--- Instructies opdracht ---
Verschuif in het materiaal, van de regel met "Where should I click to: Click the double" tot en met de regel met "pyautogui.click(x=350, y=565)", elke coördinaat in de antwoorden door er 128 bij op te tellen. Geef alleen die regels opnieuw weer, volledig en verder ongewijzigd.

--- Geëxtraheerd materiaal ---

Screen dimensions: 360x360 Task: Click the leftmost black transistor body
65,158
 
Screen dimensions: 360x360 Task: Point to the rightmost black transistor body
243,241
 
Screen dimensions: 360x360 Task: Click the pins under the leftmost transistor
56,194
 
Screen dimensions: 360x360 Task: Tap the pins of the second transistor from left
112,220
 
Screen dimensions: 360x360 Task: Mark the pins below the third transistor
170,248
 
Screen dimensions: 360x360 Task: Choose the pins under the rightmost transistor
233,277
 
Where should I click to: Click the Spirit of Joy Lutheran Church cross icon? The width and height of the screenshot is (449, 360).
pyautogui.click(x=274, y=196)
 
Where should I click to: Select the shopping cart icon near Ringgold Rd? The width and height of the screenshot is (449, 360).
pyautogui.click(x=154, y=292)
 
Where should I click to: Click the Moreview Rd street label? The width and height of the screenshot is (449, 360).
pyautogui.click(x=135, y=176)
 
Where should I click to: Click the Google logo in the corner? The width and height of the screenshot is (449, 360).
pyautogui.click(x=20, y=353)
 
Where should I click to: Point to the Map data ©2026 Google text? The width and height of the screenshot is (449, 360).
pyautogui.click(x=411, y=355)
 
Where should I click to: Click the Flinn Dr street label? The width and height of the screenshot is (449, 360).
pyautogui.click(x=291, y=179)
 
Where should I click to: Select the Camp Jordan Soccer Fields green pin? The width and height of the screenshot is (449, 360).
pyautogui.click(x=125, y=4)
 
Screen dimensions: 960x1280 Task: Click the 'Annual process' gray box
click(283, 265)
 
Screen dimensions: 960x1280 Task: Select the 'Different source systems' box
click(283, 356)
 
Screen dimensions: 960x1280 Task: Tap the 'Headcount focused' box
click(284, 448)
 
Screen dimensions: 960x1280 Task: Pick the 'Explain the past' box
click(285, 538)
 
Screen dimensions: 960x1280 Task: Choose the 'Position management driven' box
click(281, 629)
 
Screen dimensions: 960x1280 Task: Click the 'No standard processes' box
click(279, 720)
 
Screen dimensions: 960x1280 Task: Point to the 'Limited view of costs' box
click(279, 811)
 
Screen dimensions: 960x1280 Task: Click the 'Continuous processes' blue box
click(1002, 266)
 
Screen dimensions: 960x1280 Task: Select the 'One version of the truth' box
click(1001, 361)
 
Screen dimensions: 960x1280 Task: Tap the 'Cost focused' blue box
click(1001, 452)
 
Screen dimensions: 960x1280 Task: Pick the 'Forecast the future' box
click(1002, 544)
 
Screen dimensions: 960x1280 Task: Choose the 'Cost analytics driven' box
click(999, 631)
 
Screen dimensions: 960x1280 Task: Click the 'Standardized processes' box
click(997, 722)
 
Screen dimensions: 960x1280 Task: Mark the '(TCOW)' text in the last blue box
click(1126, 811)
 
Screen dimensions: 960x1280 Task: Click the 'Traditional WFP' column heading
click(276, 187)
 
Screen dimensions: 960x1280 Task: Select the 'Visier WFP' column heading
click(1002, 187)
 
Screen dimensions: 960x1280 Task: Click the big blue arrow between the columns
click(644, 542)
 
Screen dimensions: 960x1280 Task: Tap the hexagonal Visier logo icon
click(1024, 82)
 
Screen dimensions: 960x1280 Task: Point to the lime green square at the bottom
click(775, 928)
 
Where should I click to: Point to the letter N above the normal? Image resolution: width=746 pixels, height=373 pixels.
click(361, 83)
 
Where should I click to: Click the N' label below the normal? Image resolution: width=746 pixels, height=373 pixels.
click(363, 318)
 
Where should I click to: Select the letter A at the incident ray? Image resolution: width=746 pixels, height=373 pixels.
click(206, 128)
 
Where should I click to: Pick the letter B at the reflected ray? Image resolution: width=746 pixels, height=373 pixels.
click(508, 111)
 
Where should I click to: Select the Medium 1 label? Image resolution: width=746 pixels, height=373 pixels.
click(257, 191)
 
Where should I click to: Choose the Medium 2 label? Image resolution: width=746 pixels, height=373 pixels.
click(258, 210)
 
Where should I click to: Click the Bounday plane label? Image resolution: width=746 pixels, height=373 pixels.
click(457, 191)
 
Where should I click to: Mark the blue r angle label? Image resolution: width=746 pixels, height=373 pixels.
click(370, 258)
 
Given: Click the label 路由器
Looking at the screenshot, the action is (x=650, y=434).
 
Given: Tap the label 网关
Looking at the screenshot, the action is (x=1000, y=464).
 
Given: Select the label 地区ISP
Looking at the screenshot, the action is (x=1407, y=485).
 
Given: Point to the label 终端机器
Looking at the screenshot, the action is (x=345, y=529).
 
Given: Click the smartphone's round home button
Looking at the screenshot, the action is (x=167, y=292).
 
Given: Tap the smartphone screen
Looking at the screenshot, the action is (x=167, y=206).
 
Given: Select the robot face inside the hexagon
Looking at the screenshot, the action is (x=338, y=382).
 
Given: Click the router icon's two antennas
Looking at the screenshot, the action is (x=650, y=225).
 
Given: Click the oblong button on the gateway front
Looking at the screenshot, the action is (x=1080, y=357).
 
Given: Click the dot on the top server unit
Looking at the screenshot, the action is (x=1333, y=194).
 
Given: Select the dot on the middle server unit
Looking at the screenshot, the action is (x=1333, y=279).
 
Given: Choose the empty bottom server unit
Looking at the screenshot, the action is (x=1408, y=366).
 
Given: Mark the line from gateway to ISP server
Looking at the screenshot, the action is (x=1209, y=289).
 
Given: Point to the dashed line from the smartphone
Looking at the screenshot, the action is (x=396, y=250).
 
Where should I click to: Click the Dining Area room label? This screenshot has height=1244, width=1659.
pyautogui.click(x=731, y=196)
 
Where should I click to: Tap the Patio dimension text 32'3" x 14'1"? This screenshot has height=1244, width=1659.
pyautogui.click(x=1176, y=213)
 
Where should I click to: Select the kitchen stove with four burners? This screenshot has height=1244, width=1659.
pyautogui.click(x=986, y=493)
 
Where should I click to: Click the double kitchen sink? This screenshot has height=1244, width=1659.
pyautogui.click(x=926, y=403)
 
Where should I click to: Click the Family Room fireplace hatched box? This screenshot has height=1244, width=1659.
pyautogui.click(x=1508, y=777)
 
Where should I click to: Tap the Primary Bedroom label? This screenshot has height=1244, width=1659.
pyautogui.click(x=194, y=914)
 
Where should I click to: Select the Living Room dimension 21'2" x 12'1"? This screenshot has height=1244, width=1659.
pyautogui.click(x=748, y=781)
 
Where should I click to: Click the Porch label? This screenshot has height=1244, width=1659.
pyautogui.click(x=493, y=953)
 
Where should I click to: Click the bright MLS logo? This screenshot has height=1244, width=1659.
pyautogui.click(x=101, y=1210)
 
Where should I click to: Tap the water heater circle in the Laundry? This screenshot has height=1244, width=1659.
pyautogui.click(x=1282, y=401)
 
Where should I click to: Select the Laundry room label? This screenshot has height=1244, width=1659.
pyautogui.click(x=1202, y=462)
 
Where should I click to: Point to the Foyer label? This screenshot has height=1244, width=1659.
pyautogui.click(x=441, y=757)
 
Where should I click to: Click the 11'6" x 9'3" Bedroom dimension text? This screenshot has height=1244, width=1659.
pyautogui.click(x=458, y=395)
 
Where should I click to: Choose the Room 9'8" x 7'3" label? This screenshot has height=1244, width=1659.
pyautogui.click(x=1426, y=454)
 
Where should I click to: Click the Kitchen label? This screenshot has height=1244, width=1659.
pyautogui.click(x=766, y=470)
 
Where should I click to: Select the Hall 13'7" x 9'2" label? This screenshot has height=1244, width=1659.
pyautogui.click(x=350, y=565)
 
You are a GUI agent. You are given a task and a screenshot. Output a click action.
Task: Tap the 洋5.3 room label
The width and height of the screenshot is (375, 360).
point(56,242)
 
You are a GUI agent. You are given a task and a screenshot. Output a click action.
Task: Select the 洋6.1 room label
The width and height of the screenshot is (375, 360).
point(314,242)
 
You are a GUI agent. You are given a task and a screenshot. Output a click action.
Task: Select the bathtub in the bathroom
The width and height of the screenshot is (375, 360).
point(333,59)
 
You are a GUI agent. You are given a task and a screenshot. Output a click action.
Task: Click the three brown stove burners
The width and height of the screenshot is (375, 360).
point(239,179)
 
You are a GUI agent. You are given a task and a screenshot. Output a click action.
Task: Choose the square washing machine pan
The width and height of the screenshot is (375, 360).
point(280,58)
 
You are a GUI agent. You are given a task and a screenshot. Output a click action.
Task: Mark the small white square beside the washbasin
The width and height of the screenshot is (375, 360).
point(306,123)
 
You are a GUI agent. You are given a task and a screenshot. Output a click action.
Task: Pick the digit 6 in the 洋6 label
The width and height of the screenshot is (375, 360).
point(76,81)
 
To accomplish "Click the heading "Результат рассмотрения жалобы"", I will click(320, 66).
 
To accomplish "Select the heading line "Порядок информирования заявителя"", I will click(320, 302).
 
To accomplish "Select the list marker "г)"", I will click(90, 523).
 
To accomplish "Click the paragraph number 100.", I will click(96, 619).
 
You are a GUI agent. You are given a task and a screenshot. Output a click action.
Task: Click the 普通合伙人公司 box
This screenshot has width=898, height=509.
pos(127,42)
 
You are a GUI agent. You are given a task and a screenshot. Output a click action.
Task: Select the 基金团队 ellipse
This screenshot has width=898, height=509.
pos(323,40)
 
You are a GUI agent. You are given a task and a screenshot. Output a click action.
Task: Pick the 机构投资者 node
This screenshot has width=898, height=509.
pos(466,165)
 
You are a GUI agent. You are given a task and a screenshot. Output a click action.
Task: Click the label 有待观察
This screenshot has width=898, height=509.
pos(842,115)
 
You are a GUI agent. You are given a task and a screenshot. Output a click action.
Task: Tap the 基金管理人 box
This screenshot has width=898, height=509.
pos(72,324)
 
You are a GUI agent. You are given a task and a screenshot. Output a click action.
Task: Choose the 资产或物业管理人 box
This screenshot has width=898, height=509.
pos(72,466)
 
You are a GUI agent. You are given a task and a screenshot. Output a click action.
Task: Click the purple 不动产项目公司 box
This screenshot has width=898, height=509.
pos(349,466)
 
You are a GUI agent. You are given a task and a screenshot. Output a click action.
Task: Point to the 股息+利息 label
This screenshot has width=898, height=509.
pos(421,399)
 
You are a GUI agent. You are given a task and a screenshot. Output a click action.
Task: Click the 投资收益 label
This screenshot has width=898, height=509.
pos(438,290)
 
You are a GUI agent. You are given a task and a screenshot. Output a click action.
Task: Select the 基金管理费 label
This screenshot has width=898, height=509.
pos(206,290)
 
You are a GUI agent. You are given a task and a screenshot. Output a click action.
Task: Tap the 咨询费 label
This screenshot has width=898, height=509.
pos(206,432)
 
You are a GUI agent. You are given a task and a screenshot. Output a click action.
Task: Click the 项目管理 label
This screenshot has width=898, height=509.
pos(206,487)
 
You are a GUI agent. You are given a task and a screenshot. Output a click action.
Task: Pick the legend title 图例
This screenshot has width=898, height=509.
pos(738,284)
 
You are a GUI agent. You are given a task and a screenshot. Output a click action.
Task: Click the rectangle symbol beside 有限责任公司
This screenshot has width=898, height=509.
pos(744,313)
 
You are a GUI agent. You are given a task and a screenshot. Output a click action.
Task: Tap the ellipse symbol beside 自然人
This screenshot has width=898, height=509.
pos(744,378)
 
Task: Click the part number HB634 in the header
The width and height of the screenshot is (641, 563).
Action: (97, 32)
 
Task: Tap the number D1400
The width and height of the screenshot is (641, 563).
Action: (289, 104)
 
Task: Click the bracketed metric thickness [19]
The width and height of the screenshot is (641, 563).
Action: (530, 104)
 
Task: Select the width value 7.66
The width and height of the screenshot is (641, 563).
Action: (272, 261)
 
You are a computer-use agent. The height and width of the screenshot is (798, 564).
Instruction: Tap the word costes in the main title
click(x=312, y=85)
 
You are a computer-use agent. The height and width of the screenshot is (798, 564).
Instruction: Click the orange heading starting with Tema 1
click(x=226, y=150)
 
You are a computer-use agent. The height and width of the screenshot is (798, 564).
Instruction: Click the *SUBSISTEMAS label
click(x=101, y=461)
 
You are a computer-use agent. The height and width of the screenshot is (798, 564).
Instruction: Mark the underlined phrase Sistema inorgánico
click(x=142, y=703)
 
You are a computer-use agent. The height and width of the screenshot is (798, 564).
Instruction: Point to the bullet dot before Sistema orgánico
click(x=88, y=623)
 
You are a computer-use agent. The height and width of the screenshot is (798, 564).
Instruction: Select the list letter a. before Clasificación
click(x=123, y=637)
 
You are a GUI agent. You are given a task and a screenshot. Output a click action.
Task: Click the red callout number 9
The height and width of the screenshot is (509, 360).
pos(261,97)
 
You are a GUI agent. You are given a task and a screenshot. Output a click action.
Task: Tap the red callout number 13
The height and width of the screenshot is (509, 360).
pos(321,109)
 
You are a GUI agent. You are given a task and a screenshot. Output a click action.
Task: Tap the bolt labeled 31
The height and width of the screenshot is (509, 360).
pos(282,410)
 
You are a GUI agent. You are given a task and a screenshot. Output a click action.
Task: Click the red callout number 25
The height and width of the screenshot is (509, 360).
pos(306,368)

--- Resultaat opdracht ---
Where should I click to: Click the double kitchen sink? This screenshot has height=1244, width=1659.
pyautogui.click(x=1054, y=531)
 
Where should I click to: Click the Family Room fireplace hatched box? This screenshot has height=1244, width=1659.
pyautogui.click(x=1636, y=905)
 
Where should I click to: Tap the Primary Bedroom label? This screenshot has height=1244, width=1659.
pyautogui.click(x=322, y=1042)
 
Where should I click to: Select the Living Room dimension 21'2" x 12'1"? This screenshot has height=1244, width=1659.
pyautogui.click(x=876, y=909)
 
Where should I click to: Click the Porch label? This screenshot has height=1244, width=1659.
pyautogui.click(x=621, y=1081)
 
Where should I click to: Click the bright MLS logo? This screenshot has height=1244, width=1659.
pyautogui.click(x=229, y=1338)
 
Where should I click to: Tap the water heater circle in the Laundry? This screenshot has height=1244, width=1659.
pyautogui.click(x=1410, y=529)
 
Where should I click to: Select the Laundry room label? This screenshot has height=1244, width=1659.
pyautogui.click(x=1330, y=590)
 
Where should I click to: Point to the Foyer label? This screenshot has height=1244, width=1659.
pyautogui.click(x=569, y=885)
 
Where should I click to: Click the 11'6" x 9'3" Bedroom dimension text? This screenshot has height=1244, width=1659.
pyautogui.click(x=586, y=523)
 
Where should I click to: Choose the Room 9'8" x 7'3" label? This screenshot has height=1244, width=1659.
pyautogui.click(x=1554, y=582)
 
Where should I click to: Click the Kitchen label? This screenshot has height=1244, width=1659.
pyautogui.click(x=894, y=598)
 
Where should I click to: Select the Hall 13'7" x 9'2" label? This screenshot has height=1244, width=1659.
pyautogui.click(x=478, y=693)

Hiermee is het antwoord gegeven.